Trecho para leitura:
O que tem a antropologia a nos dizer sobre a crise das artes plásticas no século 20? Venho me fazendo esta pergunta, dentro do clima de celebração, em 2009, dos cem anos de Lévi-Strauss, e depois de ler e reler um texto seu, pouco divulgado: “Le métier perdu” (“O ‘métier’ perdido”). Reli este texto, há alguns anos, no volume Tout l’art contemporain est-il nul? (“Toda a arte contemporânea é nula?”). Neste livro há uma série de autores como Lévi-Strauss, Tom Wolfe, Jean Clair, Henri Meschnnic, Jean Phillippe Domecq, Marc Le Bot, Jean Baudrillard, Luc Ferry e alguns outros, pensando a arte de nosso tempo, essa que se quer “contemporânea” e “pós-moderna”.
O referido texto de Lévi-Strauss é sintomático da complexidade da questão que há cerca de cem anos enfrentamos. Não se pode dizer que este autor seja um “forasteiro” em termos de arte, como em geral retrucam os que não aceitam qualquer critica à arte oficial de nossos dias [1]. Ao contrário, Lévi-Strauss além de ser o mais notável antropólogo do século XX é um bom conhecedor de música (que aplica em suas análises antropológicas) e igualmente conhecedor de literatura e de artes em geral. É um pensador, um artista, um filósofo na pele do antropólogo que, como tal, influenciou o pensamento contemporâneo.

Trechos da listagem:
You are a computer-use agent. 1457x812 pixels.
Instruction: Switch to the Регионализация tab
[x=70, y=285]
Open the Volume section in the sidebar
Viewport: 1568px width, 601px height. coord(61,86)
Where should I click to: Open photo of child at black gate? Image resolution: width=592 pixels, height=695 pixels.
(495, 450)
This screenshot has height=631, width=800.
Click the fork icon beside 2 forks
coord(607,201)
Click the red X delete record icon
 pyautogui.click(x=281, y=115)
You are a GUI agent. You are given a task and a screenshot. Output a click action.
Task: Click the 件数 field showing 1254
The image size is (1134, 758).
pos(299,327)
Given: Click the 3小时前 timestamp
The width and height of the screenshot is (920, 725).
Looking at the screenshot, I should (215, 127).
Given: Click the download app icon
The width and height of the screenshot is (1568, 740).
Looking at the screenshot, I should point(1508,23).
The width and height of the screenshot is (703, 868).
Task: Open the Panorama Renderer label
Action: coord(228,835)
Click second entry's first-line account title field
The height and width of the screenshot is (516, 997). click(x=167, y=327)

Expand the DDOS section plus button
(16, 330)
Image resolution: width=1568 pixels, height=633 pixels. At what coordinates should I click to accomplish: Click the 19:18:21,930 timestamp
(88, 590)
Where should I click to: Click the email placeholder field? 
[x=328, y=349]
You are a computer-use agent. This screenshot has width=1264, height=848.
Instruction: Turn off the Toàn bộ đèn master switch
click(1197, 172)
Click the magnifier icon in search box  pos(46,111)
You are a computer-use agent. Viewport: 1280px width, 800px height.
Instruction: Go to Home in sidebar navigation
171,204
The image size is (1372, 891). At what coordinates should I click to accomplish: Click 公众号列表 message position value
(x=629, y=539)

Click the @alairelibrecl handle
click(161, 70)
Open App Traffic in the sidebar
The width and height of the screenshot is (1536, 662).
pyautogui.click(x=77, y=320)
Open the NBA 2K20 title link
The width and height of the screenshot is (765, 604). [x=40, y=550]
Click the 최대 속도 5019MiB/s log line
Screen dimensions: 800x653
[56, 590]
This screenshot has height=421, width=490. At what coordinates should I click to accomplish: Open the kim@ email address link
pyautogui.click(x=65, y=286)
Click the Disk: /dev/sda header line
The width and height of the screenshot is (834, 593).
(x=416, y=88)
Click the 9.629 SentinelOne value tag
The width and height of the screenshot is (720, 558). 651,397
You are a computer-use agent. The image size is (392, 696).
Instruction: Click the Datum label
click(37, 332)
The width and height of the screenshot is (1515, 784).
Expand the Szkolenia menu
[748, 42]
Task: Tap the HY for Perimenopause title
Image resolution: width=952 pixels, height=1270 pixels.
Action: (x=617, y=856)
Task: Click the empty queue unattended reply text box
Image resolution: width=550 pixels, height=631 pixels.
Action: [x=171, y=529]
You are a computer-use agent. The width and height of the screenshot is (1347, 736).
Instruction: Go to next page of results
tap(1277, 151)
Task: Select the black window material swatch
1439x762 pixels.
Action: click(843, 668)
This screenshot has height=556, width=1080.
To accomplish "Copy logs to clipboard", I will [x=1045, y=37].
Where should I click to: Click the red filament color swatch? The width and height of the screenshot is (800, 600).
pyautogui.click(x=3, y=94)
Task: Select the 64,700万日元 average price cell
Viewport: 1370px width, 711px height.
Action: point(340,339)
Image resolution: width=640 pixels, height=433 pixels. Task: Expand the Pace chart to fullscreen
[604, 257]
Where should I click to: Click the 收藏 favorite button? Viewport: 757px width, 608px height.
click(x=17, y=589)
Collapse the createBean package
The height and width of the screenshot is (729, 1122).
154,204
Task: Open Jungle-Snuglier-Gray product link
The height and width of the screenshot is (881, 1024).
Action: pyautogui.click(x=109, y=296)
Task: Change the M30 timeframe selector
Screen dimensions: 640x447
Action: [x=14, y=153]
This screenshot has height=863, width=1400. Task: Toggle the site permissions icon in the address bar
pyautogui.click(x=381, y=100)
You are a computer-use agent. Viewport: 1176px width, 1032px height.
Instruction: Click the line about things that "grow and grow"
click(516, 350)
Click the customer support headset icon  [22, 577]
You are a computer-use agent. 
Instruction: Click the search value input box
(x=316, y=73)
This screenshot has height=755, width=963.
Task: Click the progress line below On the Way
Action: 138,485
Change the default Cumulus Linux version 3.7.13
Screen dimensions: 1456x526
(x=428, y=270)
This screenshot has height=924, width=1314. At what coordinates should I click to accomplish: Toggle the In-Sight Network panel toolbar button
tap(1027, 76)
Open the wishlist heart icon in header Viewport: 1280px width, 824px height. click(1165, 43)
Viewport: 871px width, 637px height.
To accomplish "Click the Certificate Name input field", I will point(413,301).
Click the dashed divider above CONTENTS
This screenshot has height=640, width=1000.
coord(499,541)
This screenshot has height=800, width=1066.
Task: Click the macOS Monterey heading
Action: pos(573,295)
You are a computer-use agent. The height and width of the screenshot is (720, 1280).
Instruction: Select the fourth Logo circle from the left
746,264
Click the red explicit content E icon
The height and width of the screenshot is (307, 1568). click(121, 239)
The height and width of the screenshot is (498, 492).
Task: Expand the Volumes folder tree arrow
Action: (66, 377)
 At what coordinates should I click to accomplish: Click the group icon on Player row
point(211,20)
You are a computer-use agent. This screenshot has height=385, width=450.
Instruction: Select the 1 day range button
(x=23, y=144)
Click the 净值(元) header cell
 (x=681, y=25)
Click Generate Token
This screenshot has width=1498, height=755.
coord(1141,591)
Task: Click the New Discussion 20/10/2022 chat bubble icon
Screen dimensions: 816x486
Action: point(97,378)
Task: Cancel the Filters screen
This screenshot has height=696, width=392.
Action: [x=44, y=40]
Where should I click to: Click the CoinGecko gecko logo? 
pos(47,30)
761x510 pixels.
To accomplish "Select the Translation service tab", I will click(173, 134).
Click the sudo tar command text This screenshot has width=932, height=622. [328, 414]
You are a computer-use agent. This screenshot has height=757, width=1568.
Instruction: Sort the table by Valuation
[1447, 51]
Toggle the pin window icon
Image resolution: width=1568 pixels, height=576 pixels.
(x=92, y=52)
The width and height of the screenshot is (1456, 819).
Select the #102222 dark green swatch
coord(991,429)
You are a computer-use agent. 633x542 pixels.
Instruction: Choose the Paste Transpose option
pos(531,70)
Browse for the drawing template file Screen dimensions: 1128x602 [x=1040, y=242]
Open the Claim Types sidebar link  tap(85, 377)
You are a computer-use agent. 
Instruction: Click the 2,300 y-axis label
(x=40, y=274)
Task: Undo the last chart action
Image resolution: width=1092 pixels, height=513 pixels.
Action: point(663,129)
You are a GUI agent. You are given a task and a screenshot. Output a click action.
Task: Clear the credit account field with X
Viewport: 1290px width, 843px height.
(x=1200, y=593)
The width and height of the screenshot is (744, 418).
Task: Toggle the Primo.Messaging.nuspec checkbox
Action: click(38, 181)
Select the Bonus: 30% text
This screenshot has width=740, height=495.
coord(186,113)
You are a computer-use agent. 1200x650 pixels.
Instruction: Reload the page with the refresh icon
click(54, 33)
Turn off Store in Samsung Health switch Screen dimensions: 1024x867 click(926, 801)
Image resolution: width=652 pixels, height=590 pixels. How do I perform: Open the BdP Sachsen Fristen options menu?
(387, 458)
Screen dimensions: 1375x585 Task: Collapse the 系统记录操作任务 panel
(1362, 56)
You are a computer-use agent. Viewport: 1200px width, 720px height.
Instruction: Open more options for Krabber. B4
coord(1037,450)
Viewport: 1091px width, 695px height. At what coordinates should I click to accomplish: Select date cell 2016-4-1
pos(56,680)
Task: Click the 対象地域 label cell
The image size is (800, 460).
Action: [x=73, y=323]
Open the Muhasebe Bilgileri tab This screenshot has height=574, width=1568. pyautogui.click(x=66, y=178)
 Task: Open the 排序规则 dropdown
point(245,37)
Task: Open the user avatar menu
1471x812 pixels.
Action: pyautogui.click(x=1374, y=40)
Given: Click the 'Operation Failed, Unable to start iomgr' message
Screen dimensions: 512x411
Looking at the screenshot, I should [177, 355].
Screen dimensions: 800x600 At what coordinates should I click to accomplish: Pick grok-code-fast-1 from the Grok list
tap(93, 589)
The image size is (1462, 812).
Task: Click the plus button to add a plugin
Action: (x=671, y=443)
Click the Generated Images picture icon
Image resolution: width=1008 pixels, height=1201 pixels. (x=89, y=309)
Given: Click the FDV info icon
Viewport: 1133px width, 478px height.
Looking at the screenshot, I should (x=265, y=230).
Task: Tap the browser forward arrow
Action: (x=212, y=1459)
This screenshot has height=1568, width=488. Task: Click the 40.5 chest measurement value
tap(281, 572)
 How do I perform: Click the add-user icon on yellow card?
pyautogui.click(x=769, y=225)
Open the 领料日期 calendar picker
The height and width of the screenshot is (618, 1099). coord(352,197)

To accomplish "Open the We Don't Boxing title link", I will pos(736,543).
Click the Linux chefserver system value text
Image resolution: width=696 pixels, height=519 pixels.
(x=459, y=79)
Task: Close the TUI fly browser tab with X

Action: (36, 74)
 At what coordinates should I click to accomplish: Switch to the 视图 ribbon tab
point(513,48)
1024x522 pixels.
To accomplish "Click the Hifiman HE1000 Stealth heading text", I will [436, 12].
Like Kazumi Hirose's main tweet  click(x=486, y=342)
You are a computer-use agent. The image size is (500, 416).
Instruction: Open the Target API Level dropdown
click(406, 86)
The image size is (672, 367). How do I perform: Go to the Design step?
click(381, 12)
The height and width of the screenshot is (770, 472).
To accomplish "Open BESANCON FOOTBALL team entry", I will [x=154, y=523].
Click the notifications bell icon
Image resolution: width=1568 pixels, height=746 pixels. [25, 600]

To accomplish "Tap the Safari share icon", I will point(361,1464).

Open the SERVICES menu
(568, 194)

Tarefa proposta:
Extraia na íntegra o texto sobre Lévi-Strauss e a crise das artes plásticas, sem alterar nenhuma palavra.

Resolução do exercício:
O que tem a antropologia a nos dizer sobre a crise das artes plásticas no século 20? Venho me fazendo esta pergunta, dentro do clima de celebração, em 2009, dos cem anos de Lévi-Strauss, e depois de ler e reler um texto seu, pouco divulgado: “Le métier perdu” (“O ‘métier’ perdido”). Reli este texto, há alguns anos, no volume Tout l’art contemporain est-il nul? (“Toda a arte contemporânea é nula?”). Neste livro há uma série de autores como Lévi-Strauss, Tom Wolfe, Jean Clair, Henri Meschnnic, Jean Phillippe Domecq, Marc Le Bot, Jean Baudrillard, Luc Ferry e alguns outros, pensando a arte de nosso tempo, essa que se quer “contemporânea” e “pós-moderna”.
O referido texto de Lévi-Strauss é sintomático da complexidade da questão que há cerca de cem anos enfrentamos. Não se pode dizer que este autor seja um “forasteiro” em termos de arte, como em geral retrucam os que não aceitam qualquer critica à arte oficial de nossos dias [1]. Ao contrário, Lévi-Strauss além de ser o mais notável antropólogo do século XX é um bom conhecedor de música (que aplica em suas análises antropológicas) e igualmente conhecedor de literatura e de artes em geral. É um pensador, um artista, um filósofo na pele do antropólogo que, como tal, influenciou o pensamento contemporâneo.